In April 2014, Weinkauf signed with Idlewild Records as a solo children's music artist and released No School Today. No School Today featured 16 songs penned by Weinkauf with lyrics co-written by others on 3 songs. Weinkauf produced and played all the instruments on the album and featured his wife and two children. Children's musician Laurie Berkner appears as a guest vocalist on "Our Love Fits." Hank Green appears on "The Kidney That Lived in Four People" which he also co-wrote.

In 2014, Weinkauf began releasing albums for children and families including, "No School Today" (2014), "Red Pants Band" (2016), "Totally Osome!" (2017), "Inside I Shine" (2018), "Dinosaurs and Metaphors" (2020), "Words" (2021), "lullabies" (2022) and "Light Up Your Love" (2023).
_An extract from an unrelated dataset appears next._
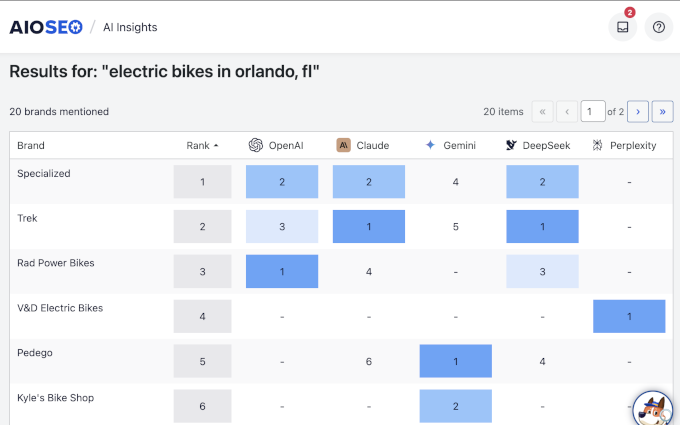Select the Specialized brand row
The height and width of the screenshot is (425, 680).
[x=44, y=173]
The later 7 albums were all released on his own label Red Pants Music except "Words" (8 Pound Gorilla Records).

Weinkauf released videos for several of the album's songs. The album's first single, "Champion of the Spelling Bee", went to #1 on Sirius XM Kids Place Live and featured Weinkauf's 12-year-old son Kai on lead vocals.
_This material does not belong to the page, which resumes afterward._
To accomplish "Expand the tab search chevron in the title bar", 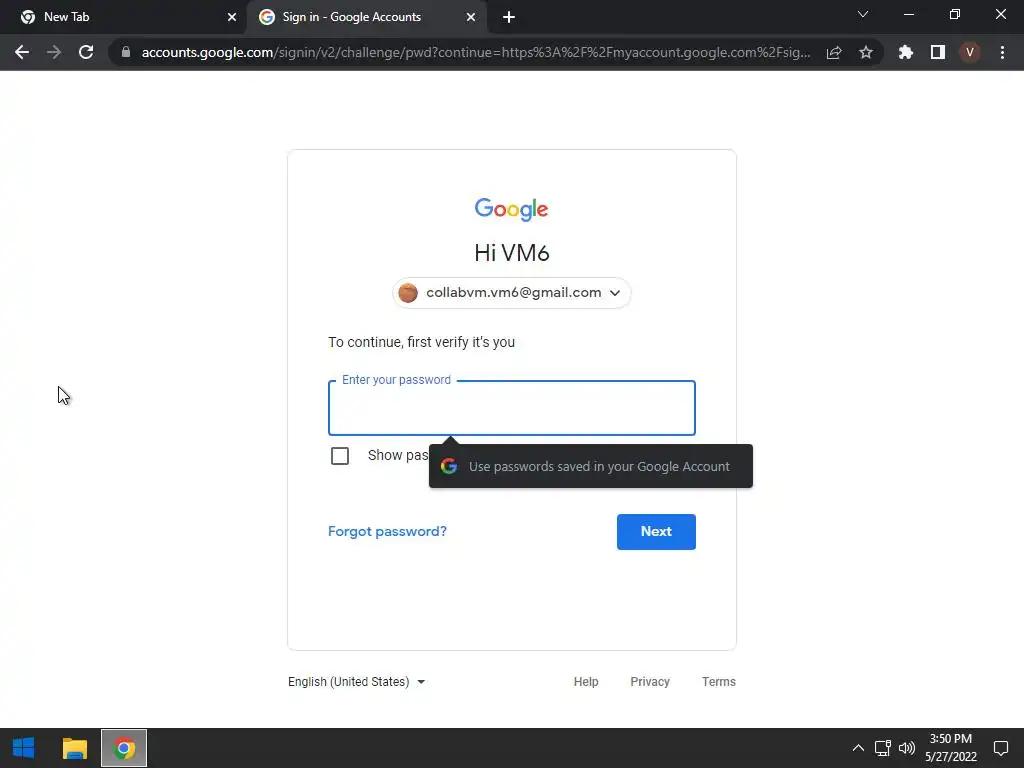I will [x=863, y=14].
In October 2014, Weinkauf released his first holiday single called "Wonderful Christmas Day" as a digital release on Idlewild records. In 2015, Weinkauf released 4 singles including "It's your Birthday", "My Mom", "Only One You", and "Super Powered Mindy" which have all been featured on Kids Place Live. In 2015, Weinkauf also wrote and produced the song and video "B is for Build" for Sesame Street as part of their 47th season.
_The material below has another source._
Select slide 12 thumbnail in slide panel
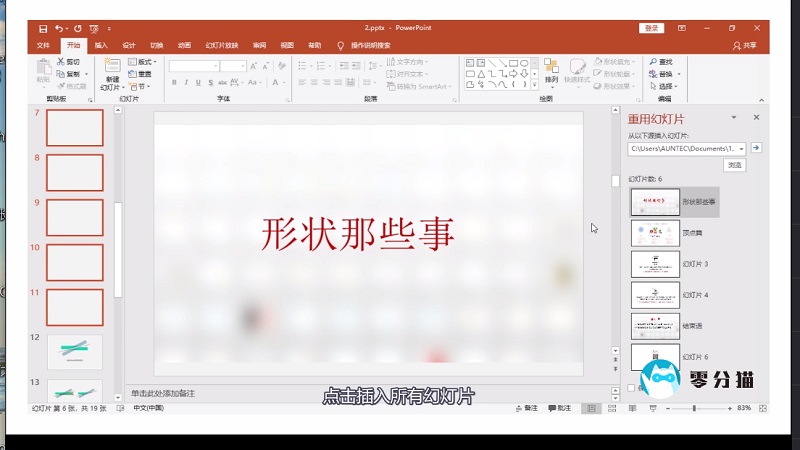 [x=75, y=351]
=== Since 1998: They Might Be Giants ===
Weinkauf wrote and sang "Where Do They Make Balloons?" on the They Might Be Giants children's album No!, "Number Two" from Here Come The 123s, "I Am a Paleontologist" from Here Comes Science, and "Elephants" from Why?. He joined the band in 1998 and has been playing bass for the band since 1999.

==Personal life==
Weinkauf is married to Michelle Weinkauf (née Gotthardt). He has two children, Lena and Kai Weinkauf, who perform spoken word parts on the song "I Am a Paleontologist". Kai sings lead vocals for "Champion of the Spelling Bee", "Together we can Fly", "Ambivalent", "Picky Eaters", "Antithesis", and "A song about Anything". Weinkauf's wife and two children perform several vocal and spoken parts on his solo albums. Weinkauf's son Kai has launched his own career as an indie recording artist and releases music under his own name.

== Awards ==
In 2002, They Might Be Giants song "Boss of Me" won the Grammy for Best Song Written for Visual Media; Weinkauf played both bass and guitar. In 2009, TMBG was awarded a Grammy for Best Children's Album for Here Come the 123s, featuring one song written by Weinkauf. In 2011, TMBG was nominated a third time with Here Comes Science, which features Weinkauf's song "I Am a Paleontologist". In 2014, "No School Today" was declared a Parents' Choice Award winner and a NAPPA award winner. Weinkauf's song "Elephants" was an International Songwriting Competition winner in 2015.